“There’s no reason why the simple shape of a story can’t be fed into a computer.” — Kurt Vonnegut, “On the Shape of Stories”
There’s no reason at all.
Announcing the Story Shaper App!
Here’s a demonstration.
Vonnegut also mentions that “people don’t like stories below the line.”
Adam Rapp’s Children of the Wolves is one of the darkest books I’ve ever read. The writing is brilliant. The story is thought-provoking. The reading is painful. It’s only a 160 pages but I procrastinated finishing it because it was just too agonizing to return to this realistic dystopia.
I call it realistic dystopia in constrast to the scifi and/or fantasy dystopias that are so popular now. Interestingly, teens have little interest in realistic dystopias. Ezra from my teen book club made an epic rant about this book that ended with the verdict that if the author was this down on humanity that he should just kill himself.

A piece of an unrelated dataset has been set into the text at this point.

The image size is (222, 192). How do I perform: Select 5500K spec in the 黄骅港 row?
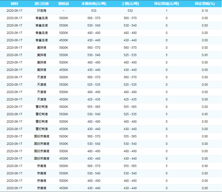63,55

My theory why? The lure of scifi/fantasy dystopias is that teens end up saving the messed-up world that adults created. In a realistic dystopia, they can see no way out. There is no salvation.
There is that one spike in the wave though, one redemptive act by the miserable teen who never got a break but did one good thing on his way out of the hell his life had become.
I haven’t even mentioned the video game for which the book is titled. It’s a rich, haunting metaphor — the kind that English teachers would love to discuss. But no English teacher would dare to bring this book into the classroom. At least not now. But maybe in the future . . . Remember that Harper Lee’s To Kill a Mockingbird was too hot to teach in the 50s and still faces the occasional challenge though it’s been recognized in Great Britain as the book most recommended by librarians and #5 on the all-time great list, just after Jane Austen’s Pride and Predjudice.
The Story Shaper App could be an interesting option for student assignments. It’s in the same category as Kyle Tezak’s Four-Icon Story (one of the all-time favorite DS106 assignments) that I’ve shared with my classes of English teachers. Both assignments give readers an interesting way to begin their critical reflection on a book. And I do mean critical because the value of such a book is in its power to make us question our assumptions.
Really simple to create the Story Shaper App — I did a mashup of two tools with free options, CoSketch to draw and Screenr to record. CoSketch has, as implied, a real-time collaborative function that I’d like to explore, too.